4. 在不含钙离子的Hibernate E minus Calcium培养基(Brainbits,靶点科技)中,使用2 mg/mL过滤灭菌的木瓜蛋白酶溶液,在30°C酶解组织大约30 min,其间每5 min轻摇锥形管以帮助降解。每对海马组织使用2 mL酶溶液。
5. 加入两倍体积的Hibernate E培养(Brainbits,靶点科技)基以恢复二价阳离子的浓度,停止酶解。

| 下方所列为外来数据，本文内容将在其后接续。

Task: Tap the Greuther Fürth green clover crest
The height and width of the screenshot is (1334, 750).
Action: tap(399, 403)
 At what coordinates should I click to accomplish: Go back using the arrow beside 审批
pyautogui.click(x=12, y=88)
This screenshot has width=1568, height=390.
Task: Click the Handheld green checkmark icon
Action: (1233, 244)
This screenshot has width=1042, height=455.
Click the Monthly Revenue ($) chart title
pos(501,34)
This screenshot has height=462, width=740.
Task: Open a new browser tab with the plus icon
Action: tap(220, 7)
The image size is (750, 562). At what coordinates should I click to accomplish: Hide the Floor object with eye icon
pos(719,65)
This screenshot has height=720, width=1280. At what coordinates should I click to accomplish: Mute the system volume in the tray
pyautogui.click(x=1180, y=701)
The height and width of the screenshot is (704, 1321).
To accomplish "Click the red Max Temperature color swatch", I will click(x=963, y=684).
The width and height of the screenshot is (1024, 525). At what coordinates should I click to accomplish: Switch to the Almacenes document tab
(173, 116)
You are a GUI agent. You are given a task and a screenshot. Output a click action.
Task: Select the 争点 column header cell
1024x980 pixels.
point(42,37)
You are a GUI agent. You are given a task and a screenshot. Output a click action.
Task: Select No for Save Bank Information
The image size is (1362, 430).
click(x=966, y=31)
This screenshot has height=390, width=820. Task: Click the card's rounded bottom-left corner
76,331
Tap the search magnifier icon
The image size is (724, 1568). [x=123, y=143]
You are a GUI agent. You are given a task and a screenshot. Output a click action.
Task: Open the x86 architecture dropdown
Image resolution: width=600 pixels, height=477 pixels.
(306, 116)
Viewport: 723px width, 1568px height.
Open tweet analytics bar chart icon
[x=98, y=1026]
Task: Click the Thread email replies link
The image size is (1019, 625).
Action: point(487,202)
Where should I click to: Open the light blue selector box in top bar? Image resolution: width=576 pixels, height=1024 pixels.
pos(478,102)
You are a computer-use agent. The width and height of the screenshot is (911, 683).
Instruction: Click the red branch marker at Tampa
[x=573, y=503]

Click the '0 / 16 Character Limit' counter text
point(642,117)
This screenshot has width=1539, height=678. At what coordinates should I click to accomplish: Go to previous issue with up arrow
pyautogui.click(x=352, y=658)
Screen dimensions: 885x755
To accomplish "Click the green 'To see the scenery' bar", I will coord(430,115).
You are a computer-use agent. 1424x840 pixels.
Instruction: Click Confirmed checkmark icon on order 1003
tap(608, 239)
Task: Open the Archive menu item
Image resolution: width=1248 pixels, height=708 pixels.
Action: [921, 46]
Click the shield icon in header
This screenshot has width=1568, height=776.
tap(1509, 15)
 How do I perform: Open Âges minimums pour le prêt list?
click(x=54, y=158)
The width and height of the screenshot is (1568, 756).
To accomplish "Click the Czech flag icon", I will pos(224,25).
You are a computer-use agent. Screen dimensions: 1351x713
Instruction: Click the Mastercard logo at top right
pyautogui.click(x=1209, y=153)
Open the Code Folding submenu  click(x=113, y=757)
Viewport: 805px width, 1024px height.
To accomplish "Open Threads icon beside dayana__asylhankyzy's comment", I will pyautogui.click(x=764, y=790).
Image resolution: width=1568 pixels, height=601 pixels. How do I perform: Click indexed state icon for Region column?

6. 使未解离的组织沉降至管底(约2 min),然后把上清液转移到15 mL离心管中,以150×g离心5 min。
7. 在1 mL神经元培养基中重悬沉淀物,取一小份(例如10 μL)进行细胞计数。
大鼠胚胎原代海马和皮层神经元操作步骤
1. 用无菌的冷的0.05 mg/mL多聚赖氨酸水溶液包被培养表面(玻璃或细胞培养级塑料),每平方厘米表面使用0.15 mL,在室温下保温1 h。
2. 去除多聚赖氨酸溶液,并用无菌蒸馏水冲洗两次(须清洗,因为多聚赖氨酸对细胞有毒性)。在超净工作台中打开培养板的盖子通风,直到每个孔都干燥。培养板干燥后可以立即使用或在4°C最多保存2周。
3. 根据标准实验室程序或随细胞提供的说明书分离原代的大鼠神经元或解冻冻存的原代大鼠神经元。
4. 在预热的(37°C)神经元培养基中接种细胞,建议的细胞密度为160个细胞/mm2,或必要时使用自行优化的细胞密度。对于海马神经元,培养基中须添加25 μM L-谷氨酸
5. 在36°C至38°C,含5%二氧化碳的潮湿环境中培养(使用自然空气也是可接受的,但推荐含9%氧气和5%二氧化碳的气体环境)。
6. 培养4-24 h后,更换一半体积的新鲜培养基,继续在培养箱中培养。
7.对海马神经元以外的细胞:在接种4天后,更换一半体积的新鲜的培养基,之后每三天重复一次。对海马神经元:接种三天后,用不含L-谷氨酸的新鲜培养基更换一半体积的培养基。之后每三天重复一次。